WORK TO COMPLETE: Calculate how many lines of the data hold "computer". The answer consists of that number only.

BEGIN AVAILABLE RECORDS

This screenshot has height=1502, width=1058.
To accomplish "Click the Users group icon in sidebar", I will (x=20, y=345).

END AVAILABLE RECORDS
BEGIN AVAILABLE RECORDS

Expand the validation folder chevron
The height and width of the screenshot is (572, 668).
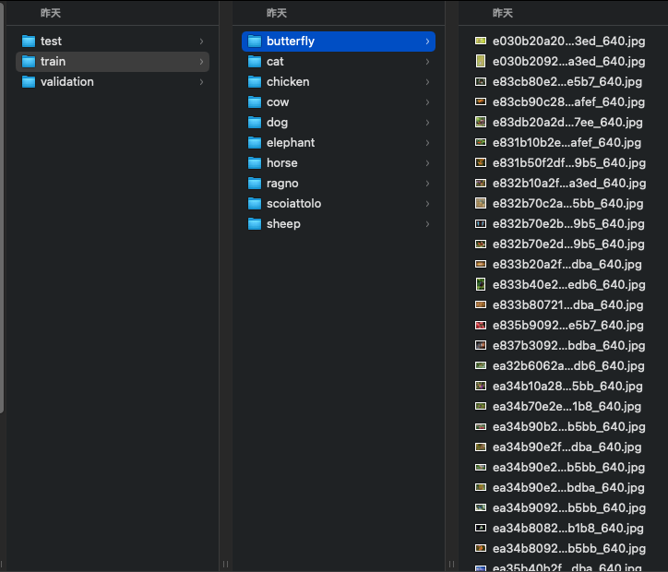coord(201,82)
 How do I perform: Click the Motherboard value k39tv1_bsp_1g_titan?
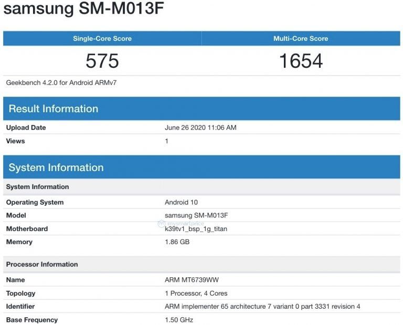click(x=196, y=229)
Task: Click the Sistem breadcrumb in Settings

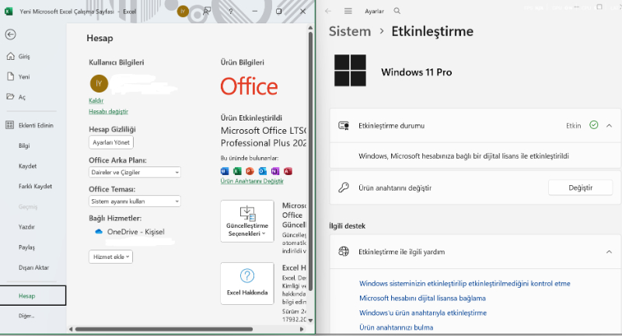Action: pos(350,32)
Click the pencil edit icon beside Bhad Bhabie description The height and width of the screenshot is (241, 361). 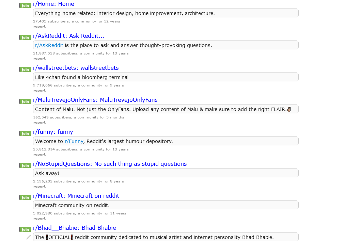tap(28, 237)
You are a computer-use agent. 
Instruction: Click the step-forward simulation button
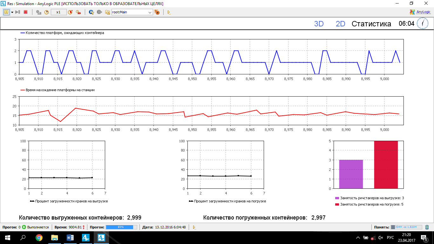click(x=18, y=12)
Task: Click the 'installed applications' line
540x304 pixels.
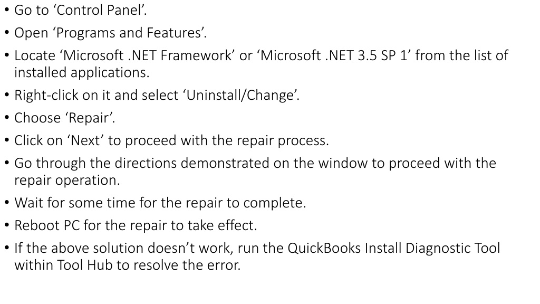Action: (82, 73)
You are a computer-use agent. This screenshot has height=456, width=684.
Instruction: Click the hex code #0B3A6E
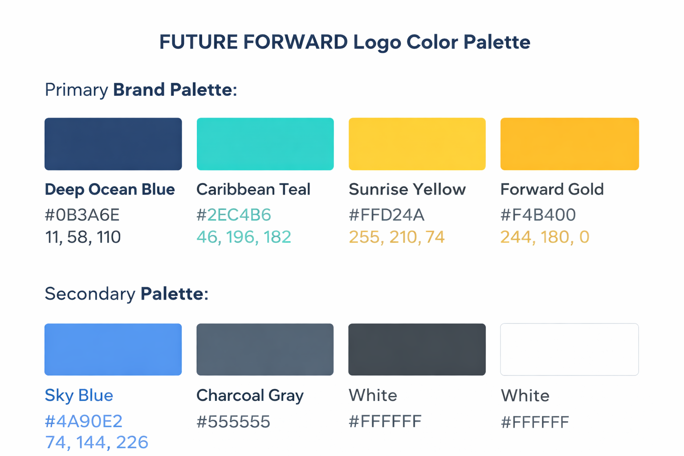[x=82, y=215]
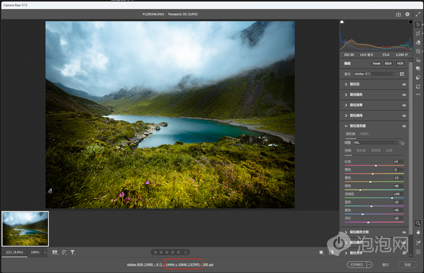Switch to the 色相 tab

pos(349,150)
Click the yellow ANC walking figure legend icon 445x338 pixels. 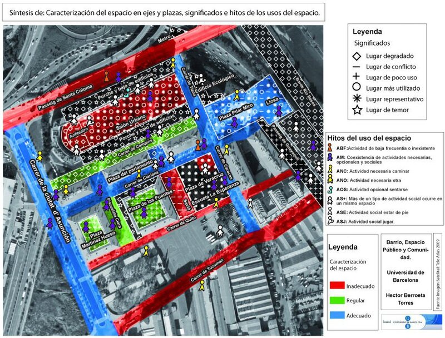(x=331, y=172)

END AVAILABLE RECORDS

RESULT OF THIS TASK: 2